Pero había otros poetas absolutos, absolutos en la imaginación, a los que la maldición suprema, una muerte temprana, impidió alcanzar el absoluto, de la expresión. Me refiero al cineasta y novelista Antonio Maenza y al poeta Eduardo Hervás, quienes hasta hace poco ni siquiera contaron con la atención que dio posteridad a otro querido maudit prematuramente muerto, Eduardo Haro Ibars. A Maenza se le empieza a rescatar en su tierra aragonesa, y no creo equivocarme afirmando que en el momento en que sus tres recuperadas películas de finales de los años sesenta se den a conocer (al lado de sus magníficos y torrenciales textos narrativos), se producirá una sorprendida reevaluación de nuestra vanguardia.

Por medio de Maenza conocí yo a su íntimo amigo Hervás, a quien llamábamos "la Bola", muerto como Maenza pero mucho antes, a los 22 años, en lo que parecen accidentes suicidas. Releyendo estos días el volumen de su obra poética que el año pasado se publicó institucionalmente en Valencia le re cordaba yo con el deseo de recordárselo a otros, pues hay en esos versos una genuina belleza del diablo que brilla, como de cía,Verlaine de Rimbaud, sin necesidad del inútil aseo.
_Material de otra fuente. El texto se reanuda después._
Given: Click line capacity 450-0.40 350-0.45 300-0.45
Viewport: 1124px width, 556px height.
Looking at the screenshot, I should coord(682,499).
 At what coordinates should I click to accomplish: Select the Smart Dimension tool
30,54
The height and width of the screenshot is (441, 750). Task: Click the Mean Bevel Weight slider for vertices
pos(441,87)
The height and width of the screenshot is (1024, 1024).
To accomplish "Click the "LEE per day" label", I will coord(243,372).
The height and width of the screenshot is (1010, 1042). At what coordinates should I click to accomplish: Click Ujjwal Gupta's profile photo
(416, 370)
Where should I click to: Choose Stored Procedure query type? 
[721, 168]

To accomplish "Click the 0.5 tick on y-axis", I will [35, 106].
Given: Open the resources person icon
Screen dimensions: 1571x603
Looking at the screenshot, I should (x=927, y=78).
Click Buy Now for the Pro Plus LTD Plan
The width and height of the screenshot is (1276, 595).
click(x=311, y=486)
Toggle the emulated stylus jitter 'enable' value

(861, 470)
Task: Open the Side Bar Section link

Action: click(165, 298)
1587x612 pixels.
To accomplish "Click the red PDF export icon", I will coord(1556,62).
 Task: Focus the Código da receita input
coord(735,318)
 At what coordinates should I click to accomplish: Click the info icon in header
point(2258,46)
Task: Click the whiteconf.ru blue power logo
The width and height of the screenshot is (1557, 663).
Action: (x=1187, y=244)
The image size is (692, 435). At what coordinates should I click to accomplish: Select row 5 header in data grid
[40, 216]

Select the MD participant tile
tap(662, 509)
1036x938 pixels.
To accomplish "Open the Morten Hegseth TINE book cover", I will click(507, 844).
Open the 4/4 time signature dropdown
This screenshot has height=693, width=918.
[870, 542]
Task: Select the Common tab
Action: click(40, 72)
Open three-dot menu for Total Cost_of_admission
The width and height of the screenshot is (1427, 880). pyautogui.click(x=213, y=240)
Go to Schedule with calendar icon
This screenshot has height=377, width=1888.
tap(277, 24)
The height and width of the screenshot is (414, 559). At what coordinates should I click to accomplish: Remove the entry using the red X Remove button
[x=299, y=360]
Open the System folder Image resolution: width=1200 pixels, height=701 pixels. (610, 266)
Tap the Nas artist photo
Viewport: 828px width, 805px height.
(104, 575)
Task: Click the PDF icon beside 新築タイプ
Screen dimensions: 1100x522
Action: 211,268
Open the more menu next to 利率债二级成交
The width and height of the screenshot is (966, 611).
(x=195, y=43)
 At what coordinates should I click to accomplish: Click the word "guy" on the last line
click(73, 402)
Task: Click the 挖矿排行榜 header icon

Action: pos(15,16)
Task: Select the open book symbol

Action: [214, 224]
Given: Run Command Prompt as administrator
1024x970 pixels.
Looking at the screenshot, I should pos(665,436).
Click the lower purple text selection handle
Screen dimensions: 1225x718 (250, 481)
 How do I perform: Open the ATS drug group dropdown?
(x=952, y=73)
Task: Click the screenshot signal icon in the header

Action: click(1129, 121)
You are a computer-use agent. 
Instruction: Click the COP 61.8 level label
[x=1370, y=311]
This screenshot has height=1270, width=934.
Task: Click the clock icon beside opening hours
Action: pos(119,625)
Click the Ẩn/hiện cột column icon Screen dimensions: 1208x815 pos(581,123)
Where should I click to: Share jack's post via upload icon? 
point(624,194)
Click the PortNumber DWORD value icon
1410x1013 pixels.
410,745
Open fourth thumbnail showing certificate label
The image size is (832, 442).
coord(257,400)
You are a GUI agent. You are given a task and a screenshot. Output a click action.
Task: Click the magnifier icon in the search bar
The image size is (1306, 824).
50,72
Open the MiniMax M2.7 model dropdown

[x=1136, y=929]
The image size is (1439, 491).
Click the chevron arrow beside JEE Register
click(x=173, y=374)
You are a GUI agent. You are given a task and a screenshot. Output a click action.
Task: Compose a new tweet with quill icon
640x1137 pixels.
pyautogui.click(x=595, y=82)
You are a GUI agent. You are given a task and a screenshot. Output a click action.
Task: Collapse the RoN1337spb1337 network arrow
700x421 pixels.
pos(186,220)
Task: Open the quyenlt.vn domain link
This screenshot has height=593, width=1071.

Me parece que la verdad negativa del maldito sin queja la expresa mejor que nadie Hervás en un texto recopilado en el libro: "lo que yo deseaba ser para otros excluía el serlo para mí y era natural que el uso que yo quería que se hiciera de mí -y sin el cual mi presencia en medio de los otros equivalía a una ausencia- exige que yo muera". En las largas ausencias los mortales olvidan al invisible, pero hay por fortuna un progreso in temo del arte que sin esas presencias absolutas tardaría mucho más o no llegaría nunca.